MAD!!! MAX!!!! GOD!!!!! It was so good!!! I can't say it's everything I hoped it would be, because I did not anticipate this! It was the same but different and it was just so good! My son! My schizophrenic son! And he had his knee brace and everything! And is eye wasn' all fucked up, so my friends and I placed this after Road Warrior but before Thunderdome -- and I'm glad my friend brought up the eye thing, because I sort of thought that was me reading into things too much, but no, other people noticed Max's messed up eye in Thunderdome. God! I just love how they keep his injuries on him, like he has to deal with that shit for life.

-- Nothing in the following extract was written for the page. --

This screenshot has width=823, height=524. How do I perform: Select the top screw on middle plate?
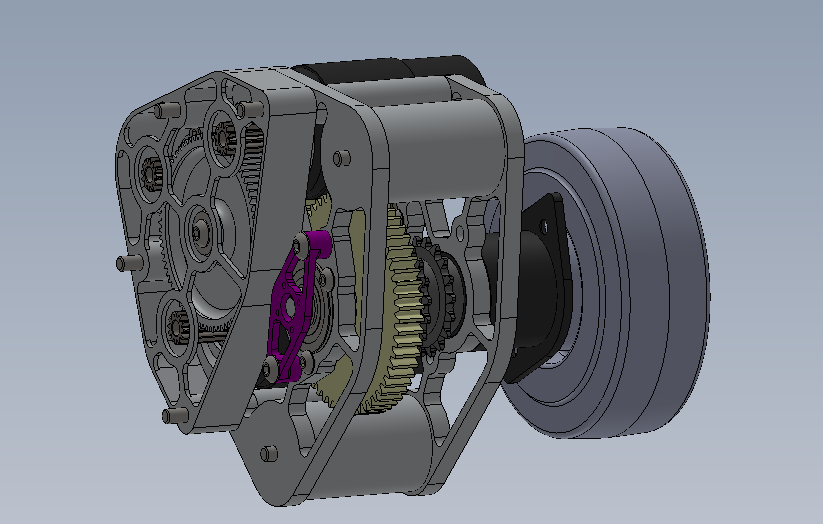(342, 157)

Went down to Dad's for dinner, watched Starsky and Hutch and had sloppy joes. It was an alright night; one of those nights where things get a little awkward and weird towards the end, and now I'm all anxious and riled up. I've been having trouble going to bed; I don't know what it is, it's like I'm scared to take all my clothes off and get into bed. Why? I don't know. I guess because going to sleep means I'll have to get up and face tomorrow in the morning. I'm so burned out and I can't wait for this stupid fucking term to be over. Want summer to get here. Want to get my license and a car and get driving. There's a nice RAV4 for sale several hours away, but I don't know if my parents will want to deal with driving so far. We'll have to take two drivers plus me since I won't be able to drive it back on my own yet. Eghhhh.

Had something else to say. Anxious and excited to be seeing my gf this weekend. I love her so much but I'm also so shy and weird and having all this internal homophobia and really hating myself, and I just want to get done with my schooling and go get a job and get my life started. That sounds like a really dramatic bullshit-y thing, but it's how I feel. I want to be independent and live away from my family and have new friends and a new life and be able to buy what clothes I want.....

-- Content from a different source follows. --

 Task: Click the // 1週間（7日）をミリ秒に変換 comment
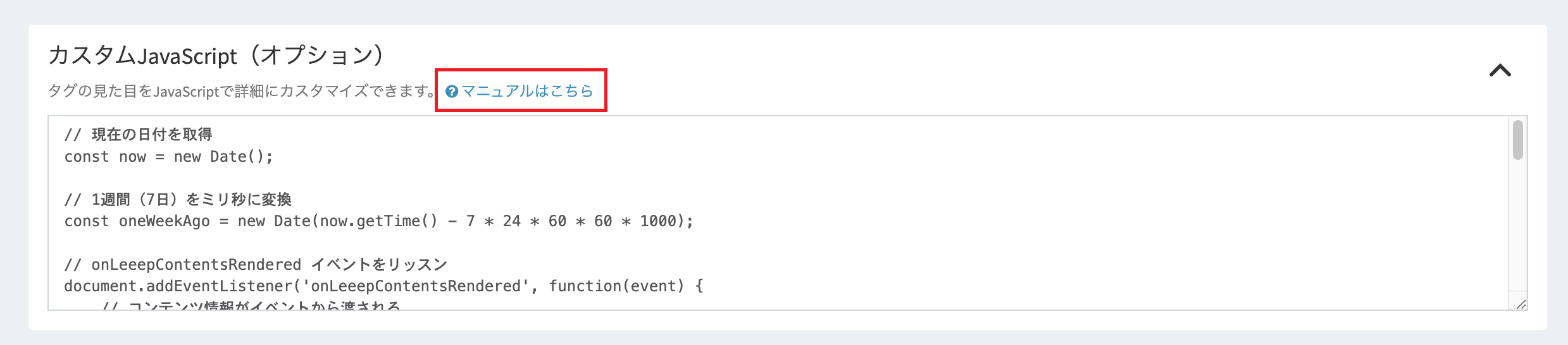tap(177, 200)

Like Hutch's varsity jacket, damn. I need a varsity jacket.

Also, probably tmi, but my period started today, and I felt that was fitting for finally going to go see Mad Max 4. God, I've waited for so long. Tom Hardy's so good. Different, but good. I hope he does at least another movie. Kinda hoped Mel would have a cameo, but if he did I didn't notice him.

Challenge - How does this work?

What does this even mean? I'm too tired for this question. How does Furiosa's arm work? That was the topic of discussion on the way home today. I wasn't paying enough attention; it looked like she had little wires going into her somewhere and that allowed her to adjust her "fingers" -- friend said it looked like a simple mechanical pulley thing where she manually touched wires to make it move. I'll have to watch it again and pay closer attention. There's so much going on in that movie that you never really get a chance to chill and examine things, you're just along for the ride.

My mom's the same blood type as Max. Haven't told her yet. Poor woman, dealing with my nerdisms.